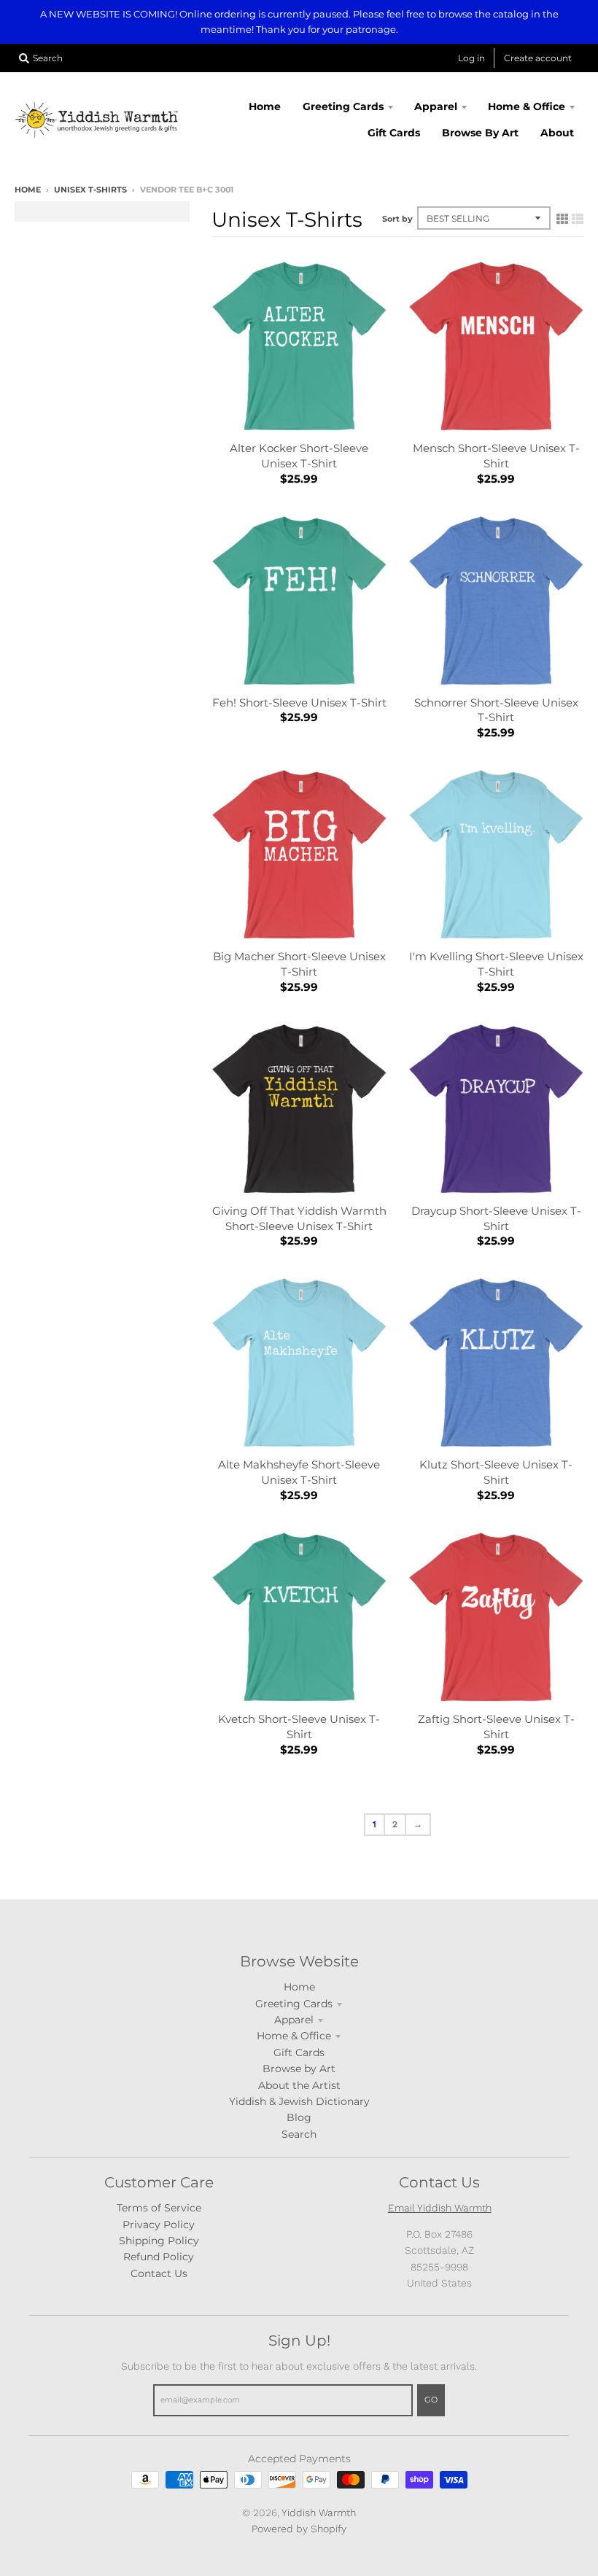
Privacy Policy (159, 2224)
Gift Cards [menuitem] (394, 132)
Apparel (294, 2019)
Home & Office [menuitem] (526, 106)
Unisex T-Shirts (90, 189)
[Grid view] (562, 218)
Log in (471, 57)
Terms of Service (159, 2207)
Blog (299, 2117)
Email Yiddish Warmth (440, 2208)
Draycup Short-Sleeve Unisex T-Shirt (496, 1218)
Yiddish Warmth (318, 2512)
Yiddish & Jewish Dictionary (299, 2101)
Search (299, 2134)
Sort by (397, 219)
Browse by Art (299, 2068)
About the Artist (299, 2085)
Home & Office (294, 2035)
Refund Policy (158, 2256)
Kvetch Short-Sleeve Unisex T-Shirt (299, 1726)
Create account (538, 57)
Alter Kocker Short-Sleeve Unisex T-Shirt (299, 455)
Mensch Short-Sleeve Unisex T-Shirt (496, 455)
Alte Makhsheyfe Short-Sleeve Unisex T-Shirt (299, 1472)
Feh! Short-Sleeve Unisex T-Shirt (299, 702)
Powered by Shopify (299, 2528)
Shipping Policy (159, 2240)
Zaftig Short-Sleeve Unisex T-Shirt (496, 1726)
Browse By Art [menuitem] (480, 132)
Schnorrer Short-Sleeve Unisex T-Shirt (496, 710)
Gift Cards (299, 2052)
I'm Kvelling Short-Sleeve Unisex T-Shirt (496, 963)
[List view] (577, 218)
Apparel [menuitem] (435, 106)
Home (28, 189)
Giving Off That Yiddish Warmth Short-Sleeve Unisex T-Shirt (299, 1218)
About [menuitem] (557, 132)
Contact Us (159, 2273)
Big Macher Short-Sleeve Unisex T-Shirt (299, 963)
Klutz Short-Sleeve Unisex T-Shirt (495, 1472)
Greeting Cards (294, 2003)
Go (431, 2399)
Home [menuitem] (265, 106)
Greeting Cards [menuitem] (343, 106)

-.-.-

*About this task:* Could you repeat all of the entries exactly, without any of the images?

*Written answer:*
Privacy Policy (159, 2224)
Gift Cards [menuitem] (394, 132)
Apparel (294, 2019)
Home & Office [menuitem] (526, 106)
Unisex T-Shirts (90, 189)
[Grid view] (562, 218)
Log in (471, 57)
Terms of Service (159, 2207)
Blog (299, 2117)
Email Yiddish Warmth (440, 2208)
Draycup Short-Sleeve Unisex T-Shirt (496, 1218)
Yiddish Warmth (318, 2512)
Yiddish & Jewish Dictionary (299, 2101)
Search (299, 2134)
Sort by (397, 219)
Browse by Art (299, 2068)
About the Artist (299, 2085)
Home & Office (294, 2035)
Refund Policy (158, 2256)
Kvetch Short-Sleeve Unisex T-Shirt (299, 1726)
Create account (538, 57)
Alter Kocker Short-Sleeve Unisex T-Shirt (299, 455)
Mensch Short-Sleeve Unisex T-Shirt (496, 455)
Alte Makhsheyfe Short-Sleeve Unisex T-Shirt (299, 1472)
Feh! Short-Sleeve Unisex T-Shirt (299, 702)
Powered by Shopify (299, 2528)
Shipping Policy (159, 2240)
Zaftig Short-Sleeve Unisex T-Shirt (496, 1726)
Browse By Art [menuitem] (480, 132)
Schnorrer Short-Sleeve Unisex T-Shirt (496, 710)
Gift Cards (299, 2052)
I'm Kvelling Short-Sleeve Unisex T-Shirt (496, 963)
[List view] (577, 218)
Apparel [menuitem] (435, 106)
Home (28, 189)
Giving Off That Yiddish Warmth Short-Sleeve Unisex T-Shirt (299, 1218)
About [menuitem] (557, 132)
Contact Us (159, 2273)
Big Macher Short-Sleeve Unisex T-Shirt (299, 963)
Klutz Short-Sleeve Unisex T-Shirt (495, 1472)
Greeting Cards (294, 2003)
Go (431, 2399)
Home [menuitem] (265, 106)
Greeting Cards [menuitem] (343, 106)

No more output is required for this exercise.